• [What the task requires]: What is the number of lines in the data that hold the string "computer"? Reply with that number only.

(The data Opens)

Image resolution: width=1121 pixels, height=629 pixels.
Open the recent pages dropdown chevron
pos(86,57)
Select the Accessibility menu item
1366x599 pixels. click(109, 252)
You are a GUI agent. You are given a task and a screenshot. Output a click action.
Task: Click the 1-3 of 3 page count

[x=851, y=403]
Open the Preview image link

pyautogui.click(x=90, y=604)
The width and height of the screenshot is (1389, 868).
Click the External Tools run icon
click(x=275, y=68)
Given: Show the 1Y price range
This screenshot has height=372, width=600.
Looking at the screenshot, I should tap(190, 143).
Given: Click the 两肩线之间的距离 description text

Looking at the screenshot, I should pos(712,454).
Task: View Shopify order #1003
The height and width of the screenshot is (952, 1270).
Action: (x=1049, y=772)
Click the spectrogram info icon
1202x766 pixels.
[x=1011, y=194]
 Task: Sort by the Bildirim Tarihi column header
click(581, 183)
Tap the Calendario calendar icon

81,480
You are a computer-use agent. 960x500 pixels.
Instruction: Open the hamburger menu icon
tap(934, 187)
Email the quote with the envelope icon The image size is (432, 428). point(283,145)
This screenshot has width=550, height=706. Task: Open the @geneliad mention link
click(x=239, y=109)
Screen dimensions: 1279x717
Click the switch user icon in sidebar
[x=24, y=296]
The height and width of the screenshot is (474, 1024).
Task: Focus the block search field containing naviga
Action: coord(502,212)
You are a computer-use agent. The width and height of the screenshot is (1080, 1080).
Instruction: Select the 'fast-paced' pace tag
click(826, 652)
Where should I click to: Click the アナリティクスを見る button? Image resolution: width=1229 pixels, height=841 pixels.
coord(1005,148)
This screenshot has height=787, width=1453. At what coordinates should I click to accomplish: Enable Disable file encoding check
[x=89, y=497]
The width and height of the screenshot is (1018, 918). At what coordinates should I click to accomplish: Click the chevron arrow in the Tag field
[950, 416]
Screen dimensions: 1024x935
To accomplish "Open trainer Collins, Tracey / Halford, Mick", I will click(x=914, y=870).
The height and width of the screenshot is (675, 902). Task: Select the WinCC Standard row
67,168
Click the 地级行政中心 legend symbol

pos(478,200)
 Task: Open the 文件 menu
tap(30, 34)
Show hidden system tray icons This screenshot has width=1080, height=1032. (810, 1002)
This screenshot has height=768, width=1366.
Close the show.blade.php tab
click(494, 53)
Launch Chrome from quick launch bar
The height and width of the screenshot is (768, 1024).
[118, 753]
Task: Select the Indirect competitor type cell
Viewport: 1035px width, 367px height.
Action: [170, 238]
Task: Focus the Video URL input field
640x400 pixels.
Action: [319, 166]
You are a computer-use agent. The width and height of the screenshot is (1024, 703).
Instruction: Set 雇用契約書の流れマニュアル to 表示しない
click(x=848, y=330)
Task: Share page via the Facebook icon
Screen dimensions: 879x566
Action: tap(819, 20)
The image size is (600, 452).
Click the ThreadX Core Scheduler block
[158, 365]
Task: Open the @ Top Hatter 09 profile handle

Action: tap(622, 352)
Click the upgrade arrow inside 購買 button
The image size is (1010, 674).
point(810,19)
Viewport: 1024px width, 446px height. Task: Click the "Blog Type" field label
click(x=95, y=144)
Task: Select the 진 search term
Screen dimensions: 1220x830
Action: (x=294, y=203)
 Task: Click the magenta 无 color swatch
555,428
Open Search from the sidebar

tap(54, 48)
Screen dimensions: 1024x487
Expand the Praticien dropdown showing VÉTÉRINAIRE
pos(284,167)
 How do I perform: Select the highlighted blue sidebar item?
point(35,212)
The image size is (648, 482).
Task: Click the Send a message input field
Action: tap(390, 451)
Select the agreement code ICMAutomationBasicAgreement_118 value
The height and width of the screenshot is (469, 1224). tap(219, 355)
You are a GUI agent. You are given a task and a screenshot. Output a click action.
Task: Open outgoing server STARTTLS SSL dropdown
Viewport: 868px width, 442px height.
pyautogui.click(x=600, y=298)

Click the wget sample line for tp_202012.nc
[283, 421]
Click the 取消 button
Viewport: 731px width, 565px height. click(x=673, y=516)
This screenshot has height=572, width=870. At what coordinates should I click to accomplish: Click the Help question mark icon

(The data Closes)

• [Task solution]: 3